The incidence, clinical characteristics and outcomes of critically-ill, non-intubated patients with evidence of the acute respiratory distress syndrome (ARDS) remain inadequately characterized.
Among adult patients enrolled in a large, multi-intensive care unit prospective cohort study between the years of 2006 and 2011, we studied intubated and non-intubated patients with ARDS as defined by acute hypoxemia (PaO 2/FiO 2 ≤ 300 or SpO 2/FiO 2 ≤ 315) and bilateral radiographic opacities not explained by cardiac failure. We excluded patients not committed to full respiratory support.
Of 457 patients with ARDS, 106 (23%) were not intubated at the time of meeting all other ARDS criteria. Non-intubated patients had lower morbidity and severity of illness compared to intubated patients; however, mortality at 60 days was the same (36%) in both groups (P=0.91).

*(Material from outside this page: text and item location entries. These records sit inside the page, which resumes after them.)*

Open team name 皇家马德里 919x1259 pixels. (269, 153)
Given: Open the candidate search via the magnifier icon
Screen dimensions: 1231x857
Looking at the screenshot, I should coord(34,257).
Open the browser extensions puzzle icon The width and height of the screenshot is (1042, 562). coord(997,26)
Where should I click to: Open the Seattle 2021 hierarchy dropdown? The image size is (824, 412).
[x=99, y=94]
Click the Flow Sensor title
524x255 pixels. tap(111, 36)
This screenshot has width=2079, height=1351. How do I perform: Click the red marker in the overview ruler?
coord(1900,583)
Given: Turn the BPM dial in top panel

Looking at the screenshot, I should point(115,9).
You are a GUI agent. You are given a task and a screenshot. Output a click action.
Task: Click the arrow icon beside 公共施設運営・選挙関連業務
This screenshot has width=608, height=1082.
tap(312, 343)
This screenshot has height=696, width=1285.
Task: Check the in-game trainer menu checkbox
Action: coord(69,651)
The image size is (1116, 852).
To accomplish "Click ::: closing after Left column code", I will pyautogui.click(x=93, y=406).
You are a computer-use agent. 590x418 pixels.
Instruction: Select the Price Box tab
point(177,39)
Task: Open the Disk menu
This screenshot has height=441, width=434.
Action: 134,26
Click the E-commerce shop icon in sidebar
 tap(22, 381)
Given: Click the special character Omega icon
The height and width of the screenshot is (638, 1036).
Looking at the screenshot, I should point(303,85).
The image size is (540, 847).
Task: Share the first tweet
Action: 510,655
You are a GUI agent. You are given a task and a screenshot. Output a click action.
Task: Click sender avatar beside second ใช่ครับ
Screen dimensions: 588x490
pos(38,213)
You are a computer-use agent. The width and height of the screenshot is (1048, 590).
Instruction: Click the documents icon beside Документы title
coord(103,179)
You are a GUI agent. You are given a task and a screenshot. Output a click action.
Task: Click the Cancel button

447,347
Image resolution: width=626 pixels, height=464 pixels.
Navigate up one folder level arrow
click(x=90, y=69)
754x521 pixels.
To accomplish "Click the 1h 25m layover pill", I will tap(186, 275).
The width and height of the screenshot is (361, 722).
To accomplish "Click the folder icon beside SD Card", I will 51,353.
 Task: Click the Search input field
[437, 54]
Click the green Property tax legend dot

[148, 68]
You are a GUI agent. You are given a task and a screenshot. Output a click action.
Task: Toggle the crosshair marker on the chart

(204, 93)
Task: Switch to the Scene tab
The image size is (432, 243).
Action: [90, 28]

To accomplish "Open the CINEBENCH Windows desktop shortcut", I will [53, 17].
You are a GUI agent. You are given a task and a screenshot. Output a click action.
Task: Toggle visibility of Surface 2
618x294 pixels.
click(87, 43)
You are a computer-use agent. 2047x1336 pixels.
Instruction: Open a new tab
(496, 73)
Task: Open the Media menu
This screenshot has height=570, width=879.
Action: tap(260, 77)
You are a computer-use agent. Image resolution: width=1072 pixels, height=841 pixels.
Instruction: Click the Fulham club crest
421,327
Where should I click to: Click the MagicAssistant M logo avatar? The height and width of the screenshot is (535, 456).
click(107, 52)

Of the 106 non-intubated patients, 36 (34%) required intubation within the subsequent 3 days of follow-up; this “late” intubation subgroup had significantly higher 60-day mortality (56%) compared to both the “early” intubation group (36%, P<0.03) and to patients never requiring intubation (26%, P=0.002). Increased mortality in the “late” intubation group persisted at 2 years follow-up. Adjustment for baseline clinical and demographic differences did not change the results.
A substantial proportion of critically ill adults with ARDS were not intubated in their initial days of intensive care, and many were never intubated. Late intubation was associated with increased mortality. Criteria defining ARDS prior to need for positive pressure ventilation are needed so that these patients can be enrolled in clinical trials and to facilitate early recognition and treatment of ARDS.